Today
I thought I would do something a little different but completely appropriate
given the Hallmark cards that are being handed out. One of the interesting
things I frequently find myself pondering when researching the various
ancestors in my family tree is about how these two, sometimes completely different,
people met? Most of the time this information can only be found in the stories
passed down from generation to generation.
When
looking through many of the documents that my great Aunt has shared with me
over the years, I came across a single page on which she has typed up what is
basically a summary of her father’s life. Many of the facts are easy to find in
the census, birth certificate, marriage, and death records but there were also
details not contained in those documents including a little about his work
history as well as, and what is most appropriate given the subject of this
post, what brought my great grandparents together. Here is exactly what my
great aunt, whom I have written about before, wrote about her parents:
Harry was the son
of LeRoy and Sally Clapsaddle Teaford. He was one of nine children. He was born
in 1895 and died in 1963. His first employment was as a quarry worker in a
local mill that his father managed. He became interested in farming and had a
love for horses. In 1916 he met Nettie Love of Sugar Tree Hollow. Nettie and
her sister were accomplished equestrians. Nettie won several awards at local
fairs where she rode English (side saddle) style. Their mutual interest in
horses brought Harry and Nettie together and they were married in 1917 at the Eagle
Rock Baptist Church. Shortly after they moved to Lorraine, Ohio. They stayed in
Ohio only a short time and moved back to the Eagle Rock area. Harry began
working as a farmer and over the following years worked for several large farm
owners. His favorite position was with the Graham Burhnman Farm in Gala. During
their time in Virginia the family had twelve children. All twelve children were
born in Virginia.
However,
more often than not, we don’t have these stories written down for us. Many
times we have to try and find and fill in the details with the documents that
we do have. Such is the case with my great grandparents on my mom’s side of the
family. Basically, the census is what really reveals how they met and given the
fact of with whom they were each living at the time, it really is a matter of
what some would call fate. My great grandparents, William J. McKannan and Helen W. Fulton, can be found listed in the 1910 census living next door to one
another.
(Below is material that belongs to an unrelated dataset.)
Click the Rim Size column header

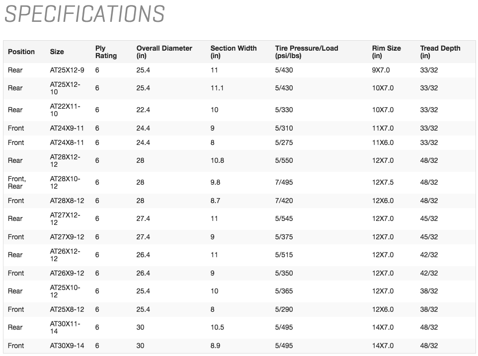(386, 52)
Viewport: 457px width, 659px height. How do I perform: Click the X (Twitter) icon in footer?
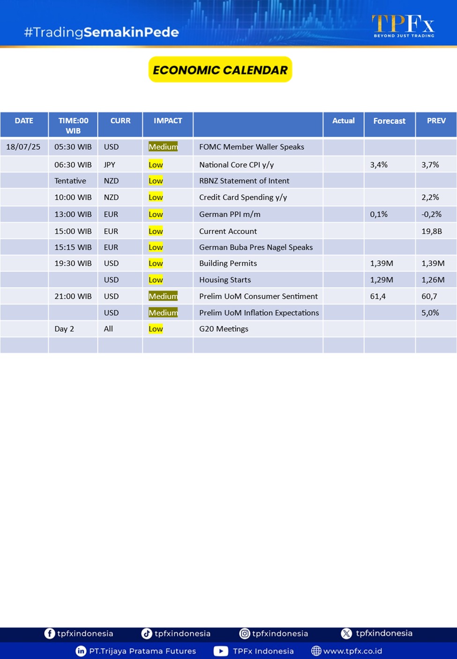click(346, 633)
Both 19 at the time, Helen’s family was living in her grandmother’s
house while William was living with his mother and sister at his uncle’s house…
his father, my great great grandfather, was working for the Pennsylvania Railroad in Trenton, New Jersey at the time. Two years
after the census was taken William and Helen were married. Unfortunately, as I have written about before, it was a marriage that wouldn’t last.
Sometimes
other forces intervene in order for fate to take hold ensuring that what was
meant to be becomes reality. It is true in my family tree and it is true in how
my wife and I met. There are countless factors that brought us to that Barnes
& Noble in Bryn Mawr that particular night when I, having just published my
book "Kaddish Diary”, was giving a reading and my wife was working the
floor. It was that instant when we, coming from completely different
backgrounds with vastly different experiences, met for the first time each of
us taking the chance and getting to know one another. The same chance that my
great grandparents took when they first saw one another.